Two years ago when a new activity aide began her job, the nurse manager asked activities to pass ice and water before meals. Since the residents liked Kool-Aid and pop best, they hardly noticed. Many brought their pitchers with ice and water, Kool-Aid and pop to meals with them. However, after a few months of ice and water being passed before meals, some stopped bringing them.
I remember, years ago, when restaurants served customers ice water when they got to the table. It was a nice amenity and refreshing. Similarly, the residents began to depend on a frosty glass of water. I noticed many residents emptied their water glasses quickly. Since most of them drank Kool-Aid and bought pop at snack time, I am sure their bodies appreciated the water.

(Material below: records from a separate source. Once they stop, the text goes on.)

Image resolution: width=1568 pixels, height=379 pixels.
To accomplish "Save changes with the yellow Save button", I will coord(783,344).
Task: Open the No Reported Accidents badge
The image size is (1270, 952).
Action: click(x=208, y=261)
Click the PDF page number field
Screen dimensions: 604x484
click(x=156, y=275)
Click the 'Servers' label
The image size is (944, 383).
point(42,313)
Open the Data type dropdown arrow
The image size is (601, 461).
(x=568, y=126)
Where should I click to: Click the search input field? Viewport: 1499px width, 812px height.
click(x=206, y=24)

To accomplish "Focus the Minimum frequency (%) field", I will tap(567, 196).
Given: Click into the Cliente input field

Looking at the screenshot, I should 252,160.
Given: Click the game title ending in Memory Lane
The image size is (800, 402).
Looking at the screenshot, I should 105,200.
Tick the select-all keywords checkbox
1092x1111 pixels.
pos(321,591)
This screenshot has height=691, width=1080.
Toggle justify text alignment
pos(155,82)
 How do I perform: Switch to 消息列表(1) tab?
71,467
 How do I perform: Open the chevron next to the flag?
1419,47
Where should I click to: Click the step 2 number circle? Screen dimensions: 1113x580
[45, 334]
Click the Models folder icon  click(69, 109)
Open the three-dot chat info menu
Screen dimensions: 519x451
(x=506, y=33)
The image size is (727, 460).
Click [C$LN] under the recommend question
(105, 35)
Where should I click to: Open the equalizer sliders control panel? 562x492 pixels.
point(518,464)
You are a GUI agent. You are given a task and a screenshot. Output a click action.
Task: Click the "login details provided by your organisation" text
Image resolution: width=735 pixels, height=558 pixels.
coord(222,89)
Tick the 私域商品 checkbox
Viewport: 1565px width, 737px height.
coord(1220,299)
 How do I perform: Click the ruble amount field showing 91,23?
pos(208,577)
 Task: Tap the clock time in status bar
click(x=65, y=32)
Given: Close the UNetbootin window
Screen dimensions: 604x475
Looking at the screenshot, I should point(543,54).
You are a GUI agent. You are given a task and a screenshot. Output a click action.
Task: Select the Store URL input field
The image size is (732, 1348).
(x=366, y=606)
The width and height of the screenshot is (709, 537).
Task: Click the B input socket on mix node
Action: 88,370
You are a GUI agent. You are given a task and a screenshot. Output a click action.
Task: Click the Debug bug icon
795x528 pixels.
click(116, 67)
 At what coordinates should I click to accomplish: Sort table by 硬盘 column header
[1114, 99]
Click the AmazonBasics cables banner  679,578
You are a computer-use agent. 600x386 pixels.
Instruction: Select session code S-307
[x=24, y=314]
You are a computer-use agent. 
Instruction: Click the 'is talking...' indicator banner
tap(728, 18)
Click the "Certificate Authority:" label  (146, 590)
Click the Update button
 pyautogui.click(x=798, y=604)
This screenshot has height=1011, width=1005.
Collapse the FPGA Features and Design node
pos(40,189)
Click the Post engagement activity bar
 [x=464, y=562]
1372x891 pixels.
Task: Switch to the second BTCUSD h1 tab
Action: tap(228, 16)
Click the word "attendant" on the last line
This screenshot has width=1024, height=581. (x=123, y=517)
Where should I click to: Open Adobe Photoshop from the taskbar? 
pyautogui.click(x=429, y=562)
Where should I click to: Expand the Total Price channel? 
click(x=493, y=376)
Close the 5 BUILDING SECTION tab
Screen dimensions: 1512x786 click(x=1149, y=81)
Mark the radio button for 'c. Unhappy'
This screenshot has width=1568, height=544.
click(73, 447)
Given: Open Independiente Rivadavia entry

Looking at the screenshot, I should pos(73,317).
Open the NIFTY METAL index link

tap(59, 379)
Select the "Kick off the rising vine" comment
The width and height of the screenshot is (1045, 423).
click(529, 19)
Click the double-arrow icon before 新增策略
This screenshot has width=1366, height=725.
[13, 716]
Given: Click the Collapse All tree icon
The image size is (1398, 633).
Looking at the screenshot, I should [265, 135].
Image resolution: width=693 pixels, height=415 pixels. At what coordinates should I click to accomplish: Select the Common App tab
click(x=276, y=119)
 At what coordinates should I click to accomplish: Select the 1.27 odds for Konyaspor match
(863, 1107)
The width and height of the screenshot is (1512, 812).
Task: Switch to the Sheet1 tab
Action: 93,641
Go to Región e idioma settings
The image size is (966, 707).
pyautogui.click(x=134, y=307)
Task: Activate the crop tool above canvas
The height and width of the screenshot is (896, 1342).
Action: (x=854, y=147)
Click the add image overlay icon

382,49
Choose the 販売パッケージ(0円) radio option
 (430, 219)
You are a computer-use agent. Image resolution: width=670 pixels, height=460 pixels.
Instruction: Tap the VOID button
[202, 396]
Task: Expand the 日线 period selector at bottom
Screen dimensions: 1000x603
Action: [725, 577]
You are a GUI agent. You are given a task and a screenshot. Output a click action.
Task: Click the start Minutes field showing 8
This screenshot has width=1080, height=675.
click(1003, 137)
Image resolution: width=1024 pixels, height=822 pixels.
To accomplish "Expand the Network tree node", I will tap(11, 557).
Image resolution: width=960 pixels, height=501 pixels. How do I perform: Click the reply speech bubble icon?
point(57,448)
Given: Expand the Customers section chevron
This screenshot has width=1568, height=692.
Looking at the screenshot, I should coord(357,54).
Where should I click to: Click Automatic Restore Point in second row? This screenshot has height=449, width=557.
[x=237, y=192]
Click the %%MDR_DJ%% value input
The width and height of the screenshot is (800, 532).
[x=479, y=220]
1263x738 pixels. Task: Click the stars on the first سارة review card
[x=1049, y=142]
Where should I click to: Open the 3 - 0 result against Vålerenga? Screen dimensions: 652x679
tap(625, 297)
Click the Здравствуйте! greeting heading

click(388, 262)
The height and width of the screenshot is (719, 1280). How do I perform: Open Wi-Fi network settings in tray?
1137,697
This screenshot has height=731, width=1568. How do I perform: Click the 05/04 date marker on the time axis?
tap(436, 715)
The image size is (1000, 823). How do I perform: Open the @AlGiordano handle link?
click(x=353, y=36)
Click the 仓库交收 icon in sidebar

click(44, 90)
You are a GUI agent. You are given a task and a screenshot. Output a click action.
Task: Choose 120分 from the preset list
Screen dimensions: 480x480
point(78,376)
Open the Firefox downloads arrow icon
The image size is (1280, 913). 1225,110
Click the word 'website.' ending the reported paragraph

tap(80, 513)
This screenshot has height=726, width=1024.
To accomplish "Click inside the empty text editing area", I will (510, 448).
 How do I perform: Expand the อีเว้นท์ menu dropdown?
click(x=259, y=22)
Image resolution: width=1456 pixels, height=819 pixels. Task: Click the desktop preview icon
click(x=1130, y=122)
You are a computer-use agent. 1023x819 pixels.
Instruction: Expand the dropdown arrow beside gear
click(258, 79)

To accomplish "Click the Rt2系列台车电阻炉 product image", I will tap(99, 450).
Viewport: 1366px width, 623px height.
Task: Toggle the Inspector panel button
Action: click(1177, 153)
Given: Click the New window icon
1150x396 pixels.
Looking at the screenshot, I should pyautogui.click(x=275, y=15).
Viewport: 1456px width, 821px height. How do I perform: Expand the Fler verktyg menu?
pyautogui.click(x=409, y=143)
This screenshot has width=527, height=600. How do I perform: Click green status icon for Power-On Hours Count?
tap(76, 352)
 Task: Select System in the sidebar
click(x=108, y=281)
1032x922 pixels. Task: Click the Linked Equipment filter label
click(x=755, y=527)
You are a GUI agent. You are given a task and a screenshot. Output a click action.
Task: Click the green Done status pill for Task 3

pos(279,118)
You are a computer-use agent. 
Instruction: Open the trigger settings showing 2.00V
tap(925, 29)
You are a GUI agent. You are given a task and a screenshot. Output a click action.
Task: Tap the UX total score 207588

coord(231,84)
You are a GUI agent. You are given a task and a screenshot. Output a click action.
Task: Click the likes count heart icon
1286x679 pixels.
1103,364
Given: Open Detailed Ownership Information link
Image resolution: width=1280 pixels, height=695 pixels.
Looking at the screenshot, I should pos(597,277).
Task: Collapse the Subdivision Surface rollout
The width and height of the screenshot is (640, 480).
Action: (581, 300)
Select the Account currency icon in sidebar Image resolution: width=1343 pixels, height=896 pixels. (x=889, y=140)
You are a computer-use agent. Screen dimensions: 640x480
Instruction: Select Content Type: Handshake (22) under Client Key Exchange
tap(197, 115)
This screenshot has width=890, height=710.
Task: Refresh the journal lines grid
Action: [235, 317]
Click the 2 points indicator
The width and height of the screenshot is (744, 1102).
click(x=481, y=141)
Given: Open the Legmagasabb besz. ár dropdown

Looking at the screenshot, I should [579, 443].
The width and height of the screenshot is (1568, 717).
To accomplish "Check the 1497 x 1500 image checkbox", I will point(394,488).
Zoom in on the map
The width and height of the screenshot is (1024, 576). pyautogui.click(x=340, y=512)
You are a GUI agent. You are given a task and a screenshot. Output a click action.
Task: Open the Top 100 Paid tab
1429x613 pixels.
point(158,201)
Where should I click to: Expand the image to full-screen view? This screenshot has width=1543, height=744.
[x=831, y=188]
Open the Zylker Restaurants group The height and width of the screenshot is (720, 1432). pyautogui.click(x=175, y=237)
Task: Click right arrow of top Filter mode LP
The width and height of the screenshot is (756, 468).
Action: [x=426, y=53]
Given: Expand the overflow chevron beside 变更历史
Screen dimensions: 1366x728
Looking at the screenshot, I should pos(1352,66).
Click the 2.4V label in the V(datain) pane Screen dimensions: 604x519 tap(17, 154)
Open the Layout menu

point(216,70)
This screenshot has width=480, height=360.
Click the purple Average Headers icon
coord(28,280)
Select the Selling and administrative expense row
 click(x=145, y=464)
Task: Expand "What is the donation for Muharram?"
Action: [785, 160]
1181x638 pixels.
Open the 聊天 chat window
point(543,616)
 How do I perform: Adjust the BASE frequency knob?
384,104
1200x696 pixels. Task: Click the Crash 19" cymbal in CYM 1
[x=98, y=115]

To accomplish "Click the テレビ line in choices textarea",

When ice and water became routine before meals, some aides questioned it. They wondered if management was trying to fill residents up with water so they would not request seconds. They also stridently stated that the activities staff should pass the ice because the other aides did not want another chore. They complained when there were water dribbles on the table, or ice and water on the floor, or when a glass overturned. But I, who only drank water with meals, thought it was great to get two glasses with ice.
When the facility was short staffed, and the activity aide was given other duties, no ice was passed. The same thing happened on short-staffed weekends. But, when ice did not get passed, many residents asked why loudly.
Eventually, when activities staff weren't available to pass ice, the office nurses and the housekeepers did it. They particularly helped out in the back dining room which could become toasty when the sun came through the west-facing windows.
Today, ice and water has become so much a part of the meal, residents seldom go without.
Kathleen Mears is a long-time blogger who has been a nursing home resident for 21 years. She is an incomplete quadriplegic and uses a power wheelchair to get around. Her computer is her “window on the world.” This blog shares her thoughts and view of life as a nursing home resident as well as ideas of how it might be improved in the future.